Nick Allen of RogerEbert.com also laments the pace of the movie and finds the resolution of the story unsatisfying. He defines the movie as ″a horror movie with the third act taken out″. Nevertheless, he praises the cast and the cinematography, adding that ″The movie peddles in paranoia, but is too tedious to make a lasting effect; even the resort itself seems too poorly operated to be worried about. This steady decline is all the more disappointing because of the solid filmmaking and acting, of which there are inspired moments throughout″.[4]

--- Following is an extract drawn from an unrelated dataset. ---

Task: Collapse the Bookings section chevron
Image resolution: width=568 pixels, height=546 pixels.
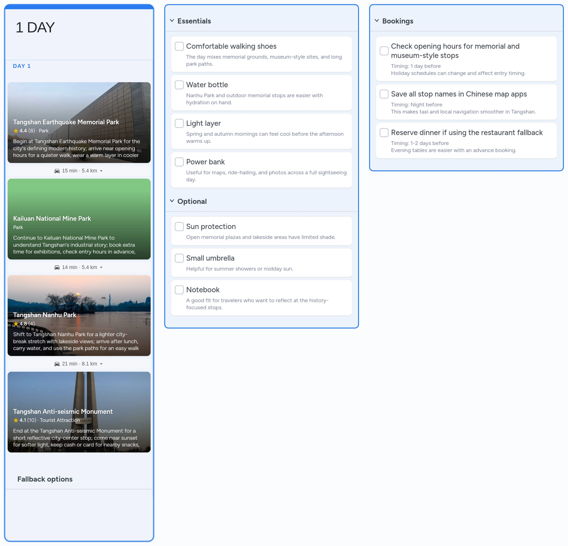Action: click(377, 21)
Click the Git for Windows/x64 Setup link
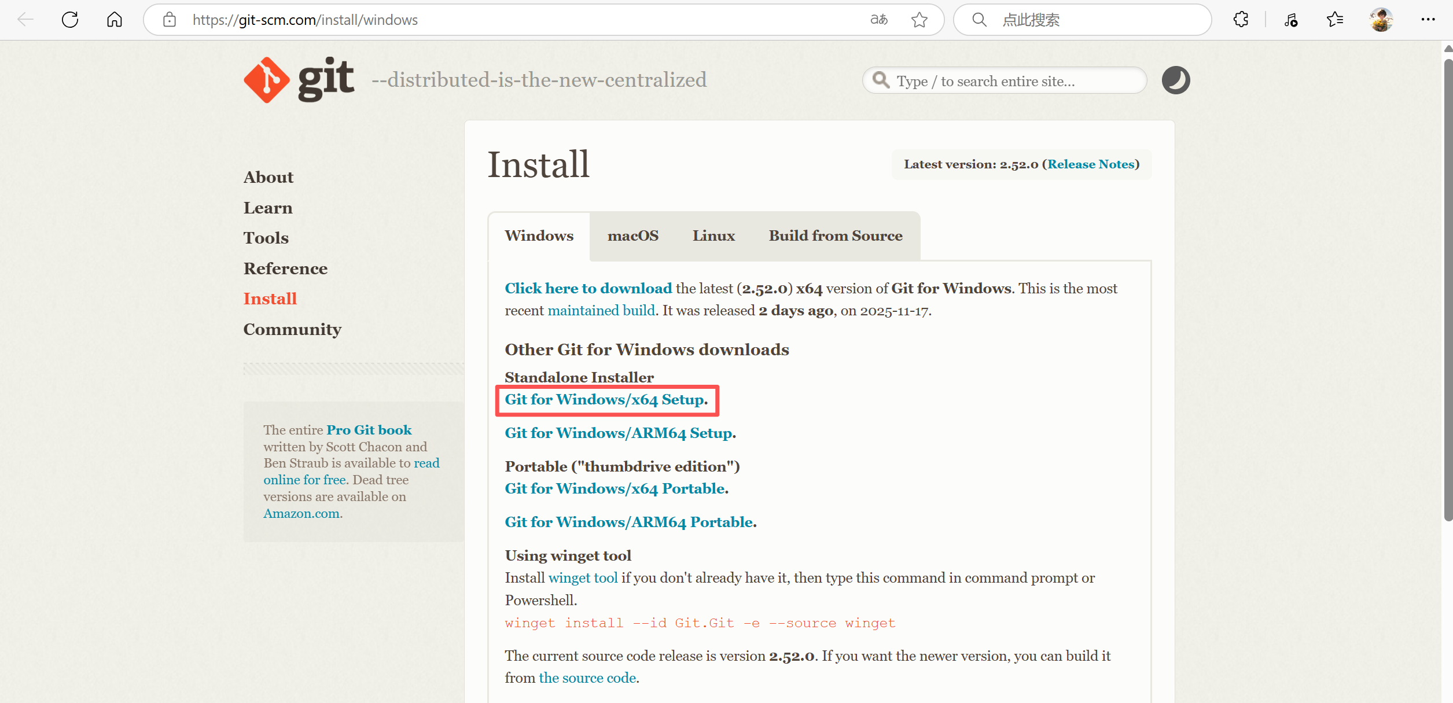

Guy Lodge, for Variety, defines Time Share as ″[a] nasty, nettling little puzzle piece that cleverly probes patriarchal insecurity and corporate invasiveness through the course of one botched family vacation″. He also praises the cinematography, commenting that "[this] is the kind of film that can turn pools of blush-pink to blood-red in a single shot, and a trick of either the light or mind is responsible".[5]

On a more positive note, Danielle Solzman, for Cultured Vultures, comments ″[w]ith you never knowing exactly what will happen next, Time Share is going to keep audiences on the edge of their seat.[6] Allan Hunter, for Screen Daily, observes that the movie is ″Bunuelian in its brash satire of corporate ambition, [and] can be as blackly comic as a Coen brothers screenplay″.[7]

Accolades

At the 2018 Sundance Film Festival, Time Share won the World Cinema Dramatic Special Jury Award for Screenwriting.[8]